Es ist in Österreich nicht üblich, besondere Überlegungen auf die Gestaltung technischer Infrastrukturbauten zu verwenden. Kein Wunder, dass vorerst die Planung des Hochwasserschutzes an der Donau ohne architektonische und landschaftsplanerische Kompetenzen in Gang kam. Wasserbauingenieure sind darin geschult, die Kraft des Wassers mit allen technischen Finessen in die richtigen Bahnen zu lenken. Der Großteil davon – Pumpwerke, Fundierungen und Drainagen – tritt ohnedies nicht zutage. Den sichtbaren Dämmen, Schutzmauern und Wänden, in die bei Hochwassergefahr mobile Schutzelemente eingehängt werden, gesteht man zu, zwar nützlich, aber nicht schön sein zu müssen. Gerade in den reizvollen Landschaften des Nibelungengaus und der Wachau gänzlich ohne Gestaltungskompetenz zu agieren erschien wohl auch den zuständigen Landesbehörden fahrlässig, und so schlug man den Gemeinden Architekten und Landschaftsplaner vor, die für die Gestaltung der sichtbaren Elemente Sorge tragen sollten. Bürgermeister Manfred Mitmasser erinnert sich daran, dass er anfangs wenig darüber erbaut war, sich neben den Ingenieuren auch noch mit Architekten befassen zu müssen. War die Bauaufgabe doch beieiner pragmatisch ingenieurbaumäßigen Herangehensweise schon aufwendig und teuer genug. Immerhin hatte die Gemeinde 20 Prozent der Kosten zu tragen. Heute ist er froh darüber, einen hartnäckigen Architekten an seiner Seite gehabt zu haben.

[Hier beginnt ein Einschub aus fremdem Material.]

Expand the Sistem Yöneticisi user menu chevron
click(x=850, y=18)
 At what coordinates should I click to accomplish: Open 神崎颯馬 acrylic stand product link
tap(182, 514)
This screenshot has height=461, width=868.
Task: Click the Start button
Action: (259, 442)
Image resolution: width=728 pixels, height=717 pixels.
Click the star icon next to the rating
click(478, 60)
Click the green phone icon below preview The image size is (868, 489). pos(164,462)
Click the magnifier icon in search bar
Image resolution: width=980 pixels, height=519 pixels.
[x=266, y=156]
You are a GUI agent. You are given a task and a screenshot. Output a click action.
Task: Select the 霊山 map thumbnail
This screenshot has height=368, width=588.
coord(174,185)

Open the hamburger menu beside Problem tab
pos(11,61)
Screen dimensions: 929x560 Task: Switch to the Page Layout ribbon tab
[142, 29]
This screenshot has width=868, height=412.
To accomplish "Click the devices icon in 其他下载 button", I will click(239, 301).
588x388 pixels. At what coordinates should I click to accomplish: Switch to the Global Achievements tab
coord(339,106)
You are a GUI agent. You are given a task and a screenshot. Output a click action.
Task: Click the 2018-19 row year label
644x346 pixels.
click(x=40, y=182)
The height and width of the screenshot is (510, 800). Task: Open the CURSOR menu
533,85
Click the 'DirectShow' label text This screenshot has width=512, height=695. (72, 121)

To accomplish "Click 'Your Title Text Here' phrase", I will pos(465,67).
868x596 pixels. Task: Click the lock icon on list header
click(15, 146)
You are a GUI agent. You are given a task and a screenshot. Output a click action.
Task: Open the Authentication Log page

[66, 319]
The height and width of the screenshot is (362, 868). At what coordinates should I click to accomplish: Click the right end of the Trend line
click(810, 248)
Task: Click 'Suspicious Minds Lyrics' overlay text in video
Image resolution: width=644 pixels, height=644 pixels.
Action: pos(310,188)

Das zugeordnete Gestalterduo, der Wiener Architekt Karl Langer und der Landschaftsplaner Georg Schumacher, begnügte sich nicht mit der Rolle der Mauer-Verschönerer. Konfrontiert mit den Vorstellungen der Ingenieure und den örtlichen Gegebenheiten, erstellten sie statt eines Vorentwurfes eine Bestandscharakteristik. Diese illustrierte offenbar verständlich genug, welche Auswirkungen die geplanten Maßnahmen ohne gestalterische Intervention hätten. Parallel dazu entwickelten sie Maßnahmen zur besseren Integration des Hochwasserschutzes in die Landschaft und stellten Überlegungen zu Ausbildung der Übergänge zwischen den einzelnen Bauteilen an.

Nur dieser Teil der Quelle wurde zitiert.